#### To do:
Reproduce the stretch of the listing below, from the line containing "919x613 pixels." through the end of the listing, with the requests included. Multiply every coordinate in the answers by 1.85 and round each to a whole number, rounding halves up, while leaving all numbers in the requests unchanged.

#### Excerpted records:
■ ■ ■ ■ ■
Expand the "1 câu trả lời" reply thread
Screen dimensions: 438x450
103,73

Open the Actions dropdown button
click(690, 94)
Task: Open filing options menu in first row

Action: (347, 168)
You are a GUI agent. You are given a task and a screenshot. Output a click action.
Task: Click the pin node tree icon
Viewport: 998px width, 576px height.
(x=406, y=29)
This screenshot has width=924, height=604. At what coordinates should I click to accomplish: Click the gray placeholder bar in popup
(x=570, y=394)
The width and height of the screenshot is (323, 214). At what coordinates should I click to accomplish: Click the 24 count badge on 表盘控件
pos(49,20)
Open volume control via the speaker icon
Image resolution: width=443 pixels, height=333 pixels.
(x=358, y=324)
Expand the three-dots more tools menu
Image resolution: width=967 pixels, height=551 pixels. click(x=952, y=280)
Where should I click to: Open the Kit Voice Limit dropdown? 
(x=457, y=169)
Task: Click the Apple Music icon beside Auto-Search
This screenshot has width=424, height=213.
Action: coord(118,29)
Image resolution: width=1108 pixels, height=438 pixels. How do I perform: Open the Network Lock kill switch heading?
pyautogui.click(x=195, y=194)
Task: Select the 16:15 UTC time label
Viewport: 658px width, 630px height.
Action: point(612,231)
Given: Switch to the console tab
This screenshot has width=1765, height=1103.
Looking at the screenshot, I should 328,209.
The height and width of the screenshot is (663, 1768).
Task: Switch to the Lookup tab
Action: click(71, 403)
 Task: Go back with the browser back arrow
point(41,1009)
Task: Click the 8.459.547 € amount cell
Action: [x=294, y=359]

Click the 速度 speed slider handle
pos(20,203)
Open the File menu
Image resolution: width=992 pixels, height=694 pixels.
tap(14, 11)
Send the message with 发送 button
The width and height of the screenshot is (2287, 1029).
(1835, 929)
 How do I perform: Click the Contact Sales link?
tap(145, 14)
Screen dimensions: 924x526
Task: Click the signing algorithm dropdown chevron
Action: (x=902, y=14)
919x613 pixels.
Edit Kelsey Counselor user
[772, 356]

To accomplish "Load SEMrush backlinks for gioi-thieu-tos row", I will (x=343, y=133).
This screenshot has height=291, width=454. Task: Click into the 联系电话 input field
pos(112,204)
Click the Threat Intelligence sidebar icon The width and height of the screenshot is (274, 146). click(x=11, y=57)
■ ■ ■ ■ ■
#### Final result:
919x613 pixels.
Edit Kelsey Counselor user
[1428, 659]

To accomplish "Load SEMrush backlinks for gioi-thieu-tos row", I will (x=635, y=246).
This screenshot has height=291, width=454. Task: Click into the 联系电话 input field
pos(207,377)
Click the Threat Intelligence sidebar icon The width and height of the screenshot is (274, 146). click(x=20, y=105)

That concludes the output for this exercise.